CCAGW Urges Senate HELP Committee Republicans to Oppose MFN Policies and Support 340B Reform
Letters to Officials
July 30, 2025
Dear Senator,
On behalf of the more than one million members and supporters of the Council for Citizens Against Government Waste (CCAGW), I respectfully request that during the Senate Health, Education, Labor and Pensions (HELP) Committee hearing on Thursday, July 31, “Making Health Care Affordable: Solutions to Lower Costs and Empower Patients,” you express your opposition to most favored nation (MFN) policies and support for reforms to the 340B drug pricing program, including questioning the witnesses about their views on these critical issues.
MFN will import price controls from other countries and fail to resolve the issues related to foreign freeloading in trade negotiations. An August 11, 2020, letter signed by 83 organizations expressed “grave concerns” with President Trump’s MFN executive order in his first term noting, “Adopting these price controls will slow medical innovation, threaten American jobs, and undermine criticism of single-payer systems.” It would also “result in the same negative outcomes to our healthcare system as those overseas – less medical innovation leading to fewer cures and healthcare shortages for American patients.”
Members of Congress agree that the administration should act to stop foreign countries from freeloading on American biopharmaceutical research and development. A July 14, 2025, letter signed by 18 representatives noted, “price setting policies that other countries frequently adopt both undervalue medicines in the non-U.S. market and ultimately make life-saving therapies more expensive for U.S. patients. … the U.S. should not be forced to subsidize medicine costs for the rest of the world at the expense of American patients.” A July 18, 2025, letter signed by 33 senators, including seven members of the HELP Committee, expressed their support for confronting “these longstanding and unfair price controls that leave Americans disproportionately funding global health care innovation. Eliminating these egregious practices could increase investment in medical research and development by billions of dollars and lower overall health care costs for Americans.”
Lowering drug prices and delivering meaningful and lasting benefits to patients and businesses will be achieved by reducing regulations, encouraging free-market solutions and American innovation, negotiating better trade deals, and getting foreign countries to pay their fair share. I urge you to raise objections to any support for MFN from senators or witnesses and suggest these and other solutions to lower drug prices.

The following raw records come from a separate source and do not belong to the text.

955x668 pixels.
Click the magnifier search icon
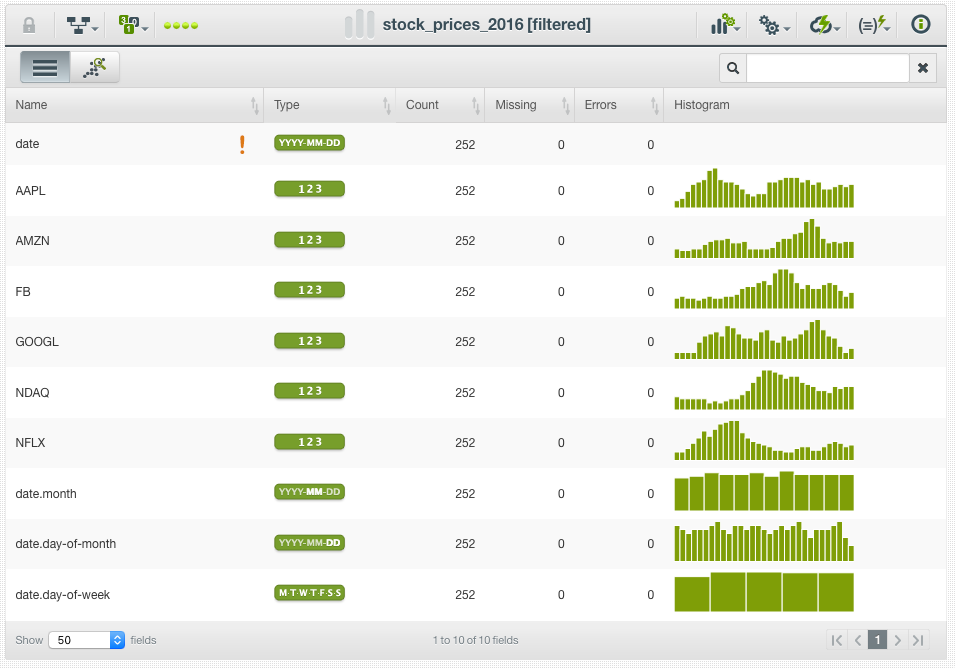tap(733, 68)
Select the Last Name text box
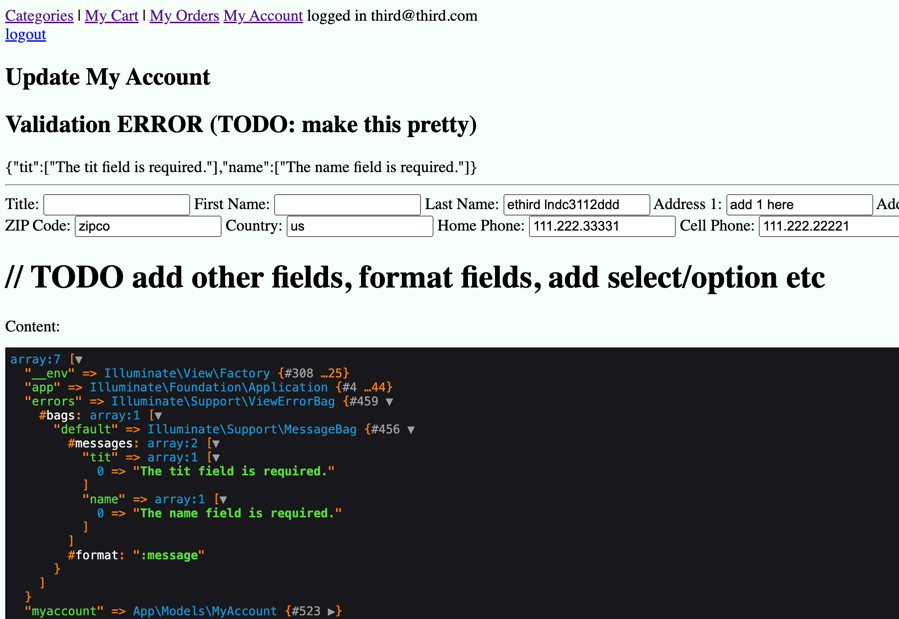The height and width of the screenshot is (619, 899). click(576, 205)
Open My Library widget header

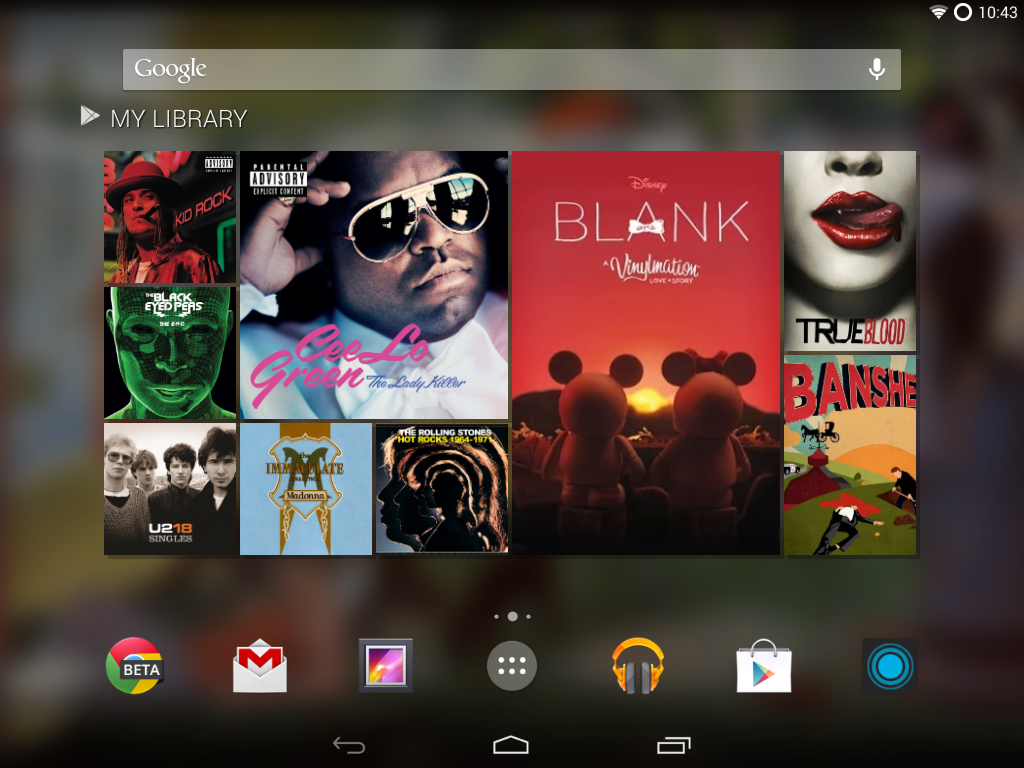(x=165, y=118)
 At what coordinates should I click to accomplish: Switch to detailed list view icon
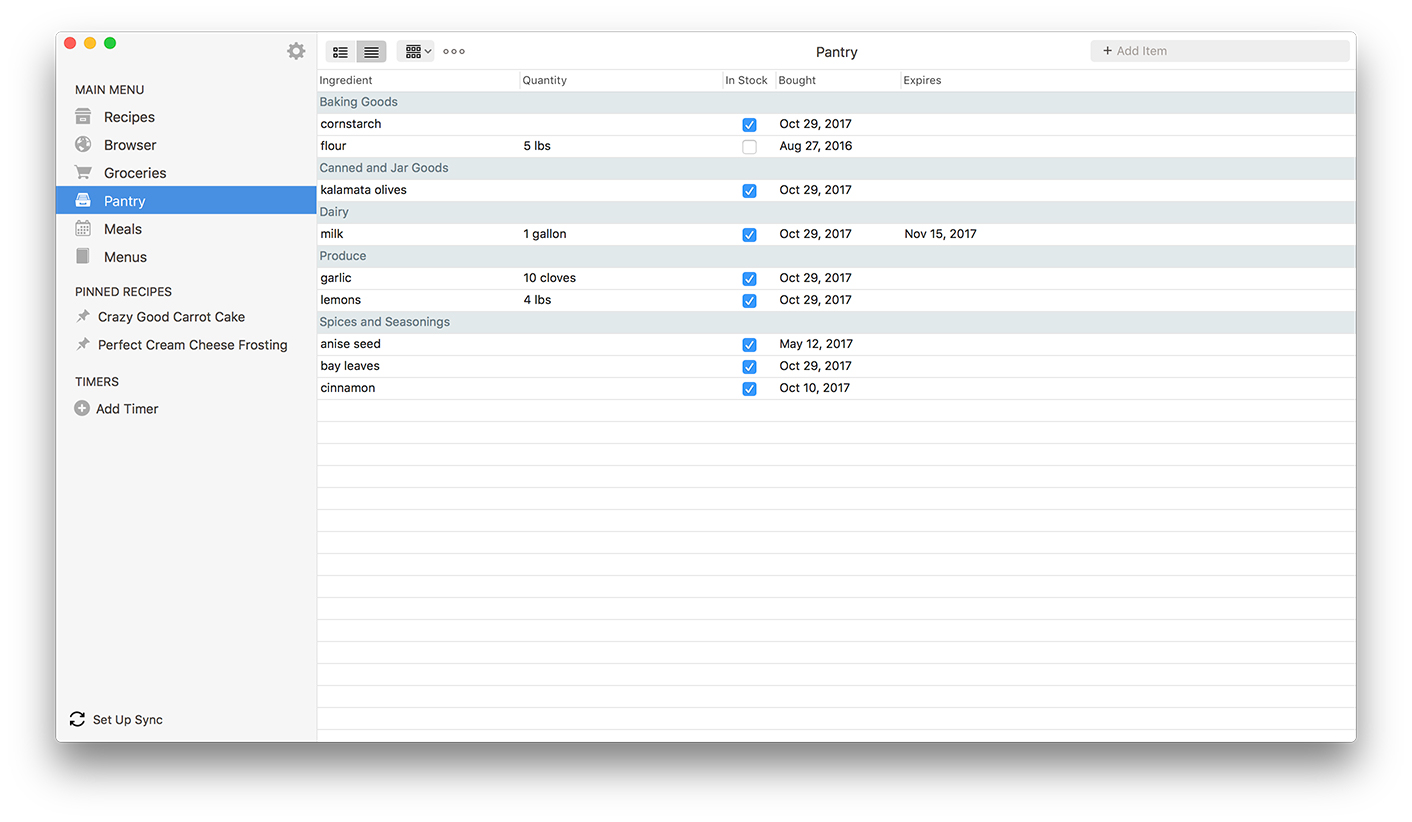click(x=341, y=52)
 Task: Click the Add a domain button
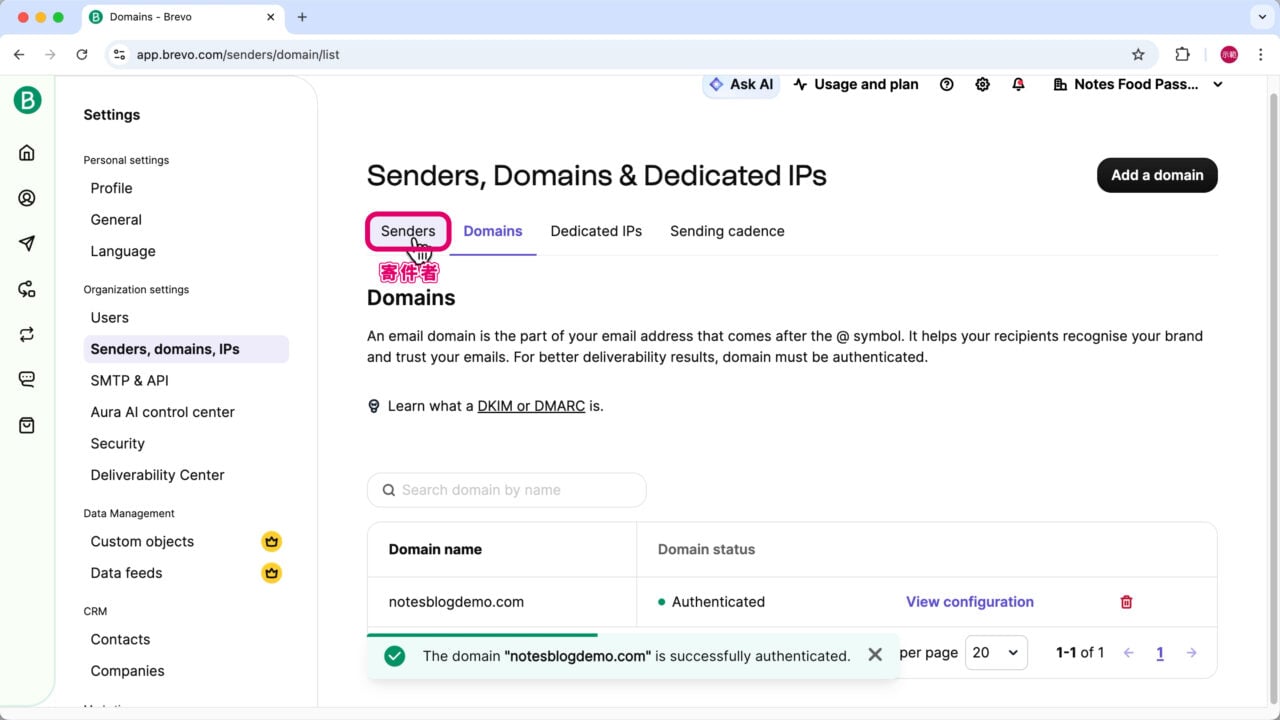point(1157,175)
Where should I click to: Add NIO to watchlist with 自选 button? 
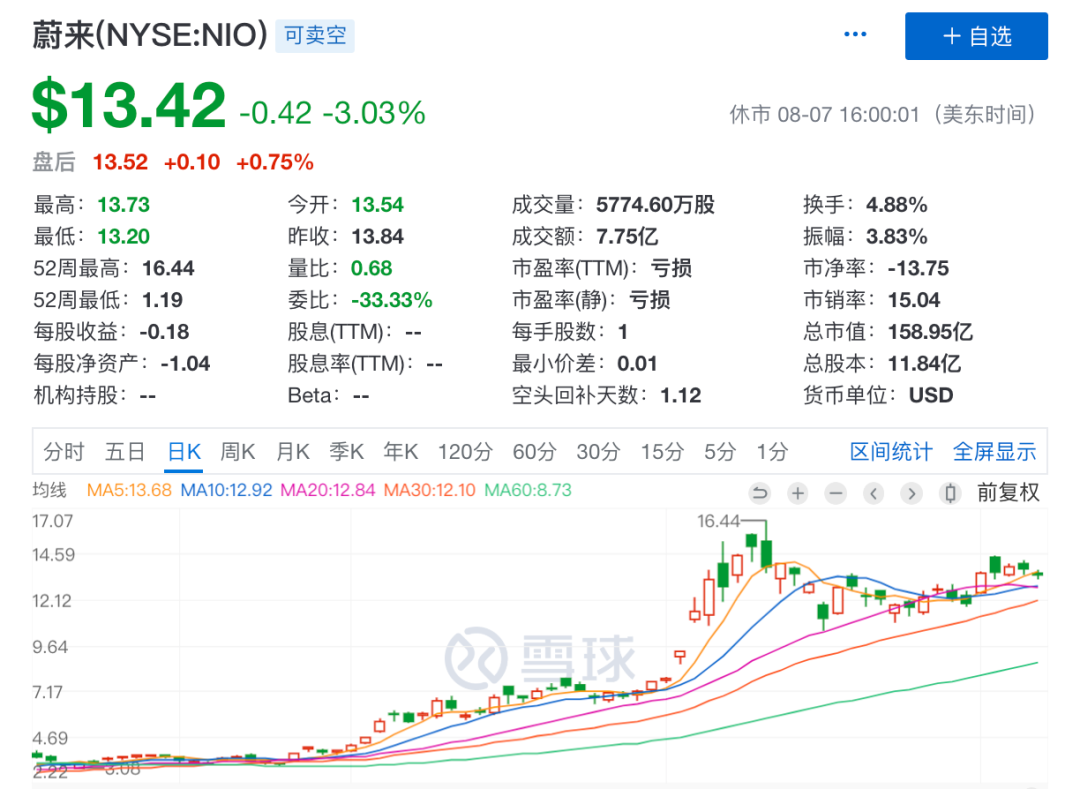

Reforming the 340B Drug Pricing Program would also lower costs and empower patients. It was created in 1992 and requires biopharmaceutical drug manufacturers participating in Medicaid to sell drugs at a 20 to 50 percent discount to “covered entities,” including non-profit hospitals and federally funded health clinics. The legislation that created the program did not define a patient or require the savings to be passed on to patients. The resulting broad interpretation of eligibility led to massive growth in the program and has allowed the program to be used to inflate the profits of hospitals and pharmacies. According to the Health Resources & Services Administration, in 2005, 340B covered entities purchased $2.4 billion in drugs, and in 2023 purchases had increased by 2,500 percent to $66.3 billion, making it the second largest federal prescription drug program after Medicare.
There have been myriad reports of abuse of the program, including a September 24, 2022, New York Times article on the Bon Secours hospital system in Richmond, Virginia. Instead of reinvesting profits from 340B drug sales into its disproportionate share hospital facility and improving patient care in a low-income area, the money was being used to invest in facilities in the city’s wealthier neighborhoods. Dr. Lucas English, who worked in the hospital’s emergency department until 2018, said, “Bon Secours was basically laundering money through this poor hospital to its wealthy outposts … It was all about profits.” Dr. Peter B. Bach, who has written about the use of 340B profits to open more clinics in wealthier areas, said the hospitals are “nakedly capitalizing on programs that are intended to help poor people.”
The April 24, 2025, Senate HELP Committee Majority Staff report on the 340B drug pricing program exposed significant failures in transparency and accountability and made recommendations for reforms like clarifying the definition of an eligible patient and ensuring that the discounts benefit those patients.
While the report is an important step in the right direction to reform 340B, legislation like S. 2372, the 340B Patients Act, would fail to reform 340B and raise costs for nearly everyone. According to an IQVIA study, legislation to codify contract pharmacies like S. 2372 would cost $1.8 billion in additional healthcare spending for private employers due to foregone rebates on medicines purchased at the 340B price. It would also cost $272 million in additional healthcare spending for state and local government health plans and $437 million in additional spending for state Medicaid plans and $763 million per year from foregone Medicaid rebates.
CCAGW’s proposed reforms for 340B include a clear definition of a 340B eligible patient, better verification of patient eligibility at the time the prescription is filled, a relationship between the patient and the covered entity, verification that services were provided within the past 12 months, and increased transparency.
I urge you to ask questions to the witnesses about their support for 340B reform since giving patients the discounts on drugs that Congress intended them to have when the program was created 33 years ago would be one of the most effective ways to lower costs and empower patients.
Thank you for your consideration of CCAGW’s views on MFN and 340B.